I've been thinking a lot lately about the challenges (and rewards) of presenting live, original music in local settings. For lack of a better word, we'll call that "folk" and I'll note that a lot of venues and promoters - many of them deeply devoted - have simply given up trying to make folk music work.

Sometimes people look for someone to blame, and the internet is an easy target. It's everywhere, it demands a lot of attention, it competes for time, and it facilitates things like file sharing that "threaten" musicians livelihoods.

I'm sympathetic to earnest, hard-working people trying to promote the music they love, but don't believe for a second that the internet threatens live, original music.

In my experience, the burgeoning digital networks we've all come to depend on are exposing all kinds of people to all kinds of music and musical experiences, AND making it easier to learn to play an instrument, AND bringing people together in new ways.

At the Corktown Uke Jam, where our value proposition is that music is shared rather than presented, we've got tons of young, eager uke players who learned to play "reasonably well" by looking at YouTube videos and checking out the vast resources available for their edification. It's a digital dream we're seeing come true.

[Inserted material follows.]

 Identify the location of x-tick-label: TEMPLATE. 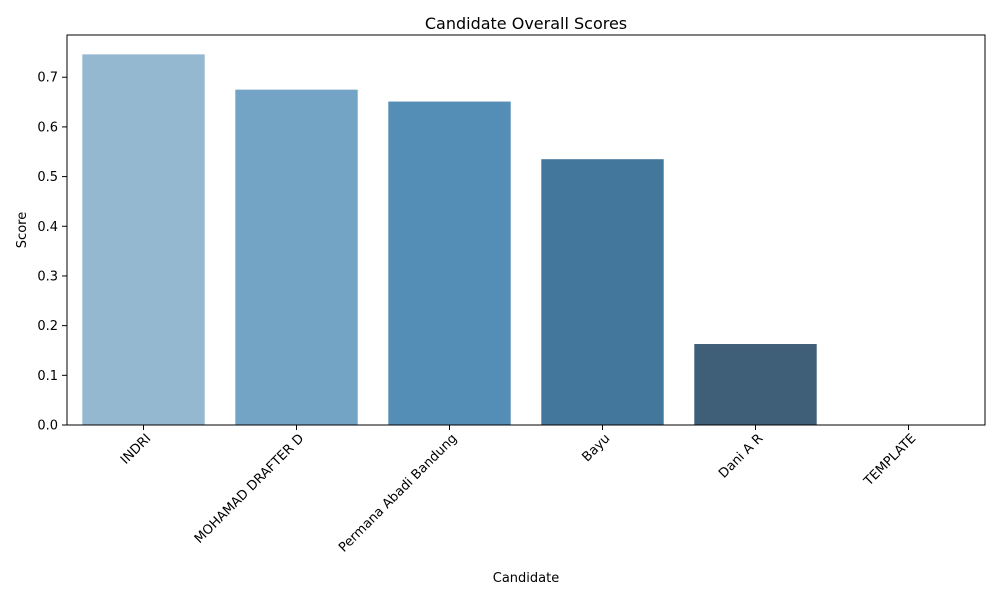
(890, 460).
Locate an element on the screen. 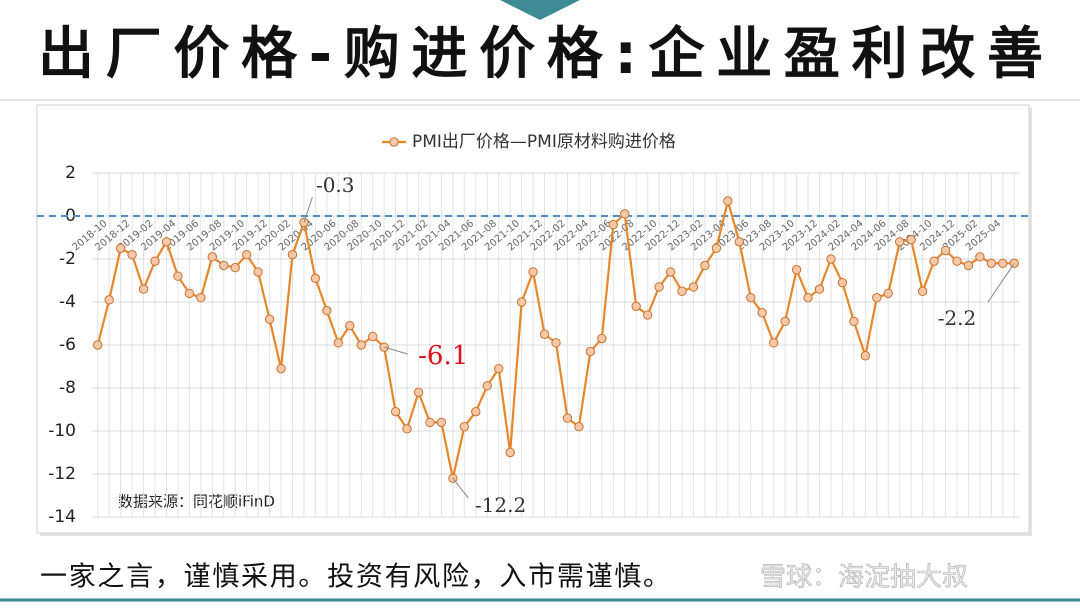  y-tick-label: -2 is located at coordinates (68, 259).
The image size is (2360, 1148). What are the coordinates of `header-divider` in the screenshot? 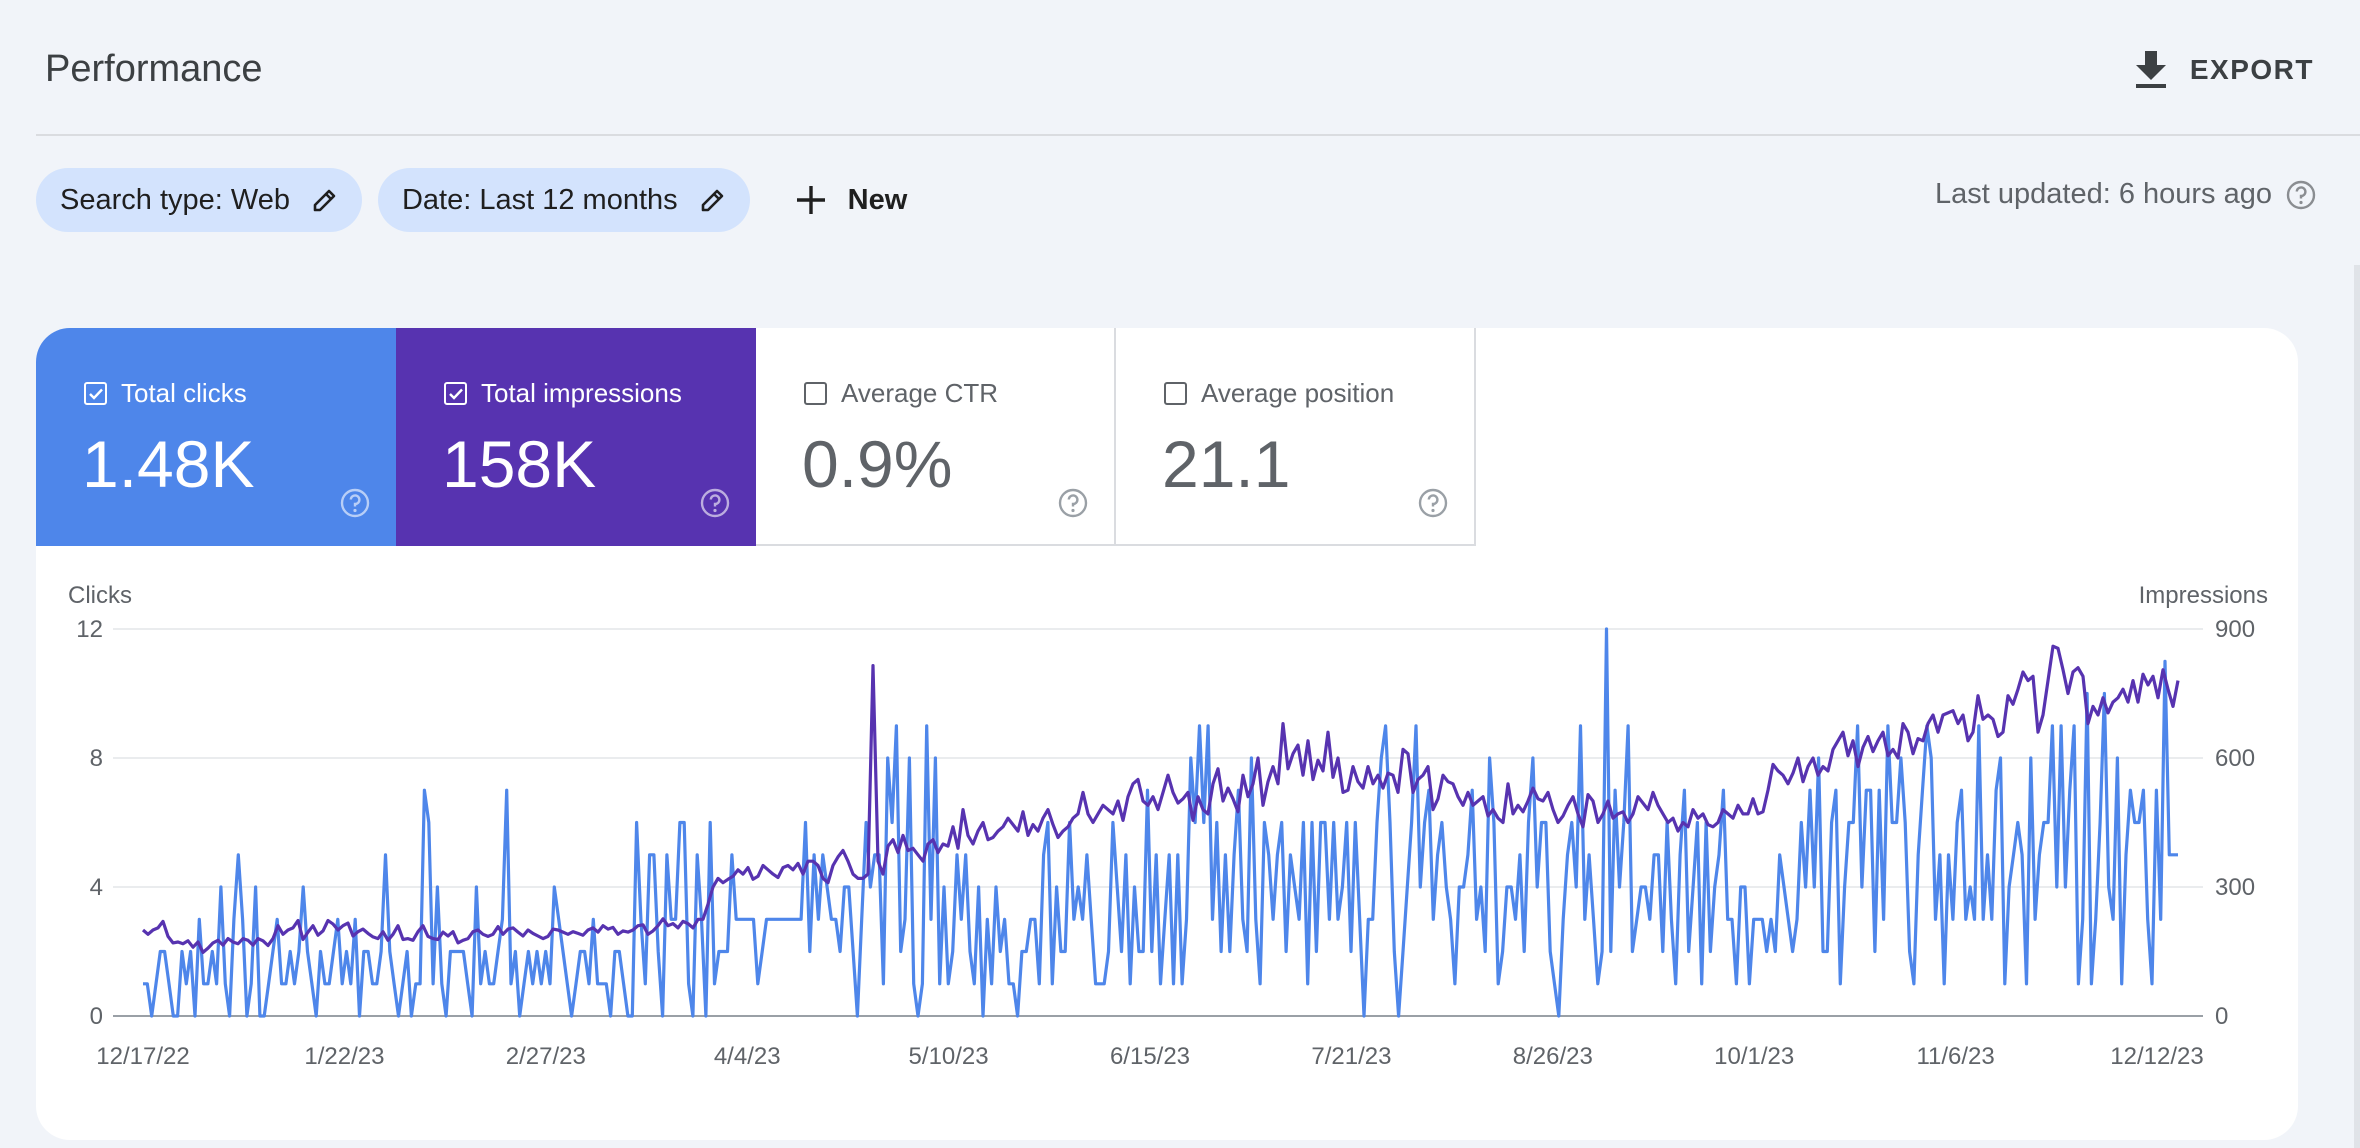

The other thing we observe, as 40-50 ukers jam the back room of the Dominion in Toronto on a weekly basis, is that these same people are incredibly eager to share music in a real, live space with real people, precisely because they spend so much time connecting in other ways.

We've been thoroughly networked in the digital realm since our inception, with Facebook, Flickr, YouTube, torontoukes.com, our user forum, and various members' blogs, plus a documentarian, a podcaster and CBC radio all helping us spread the word.

And what's the word?

Live music in a community setting is alive and well, as long as you've got these things:

Interest, engagement, something to share, and a low barrier to participation.

For the business types, that's "market, marketing, product and price."

I'm not suggesting this formula will work for everyone, but I do believe blaming the modern media matrix for the decline of live organic culture misses out on that marvelous inter-tidal zone that is conducive to supporting new life.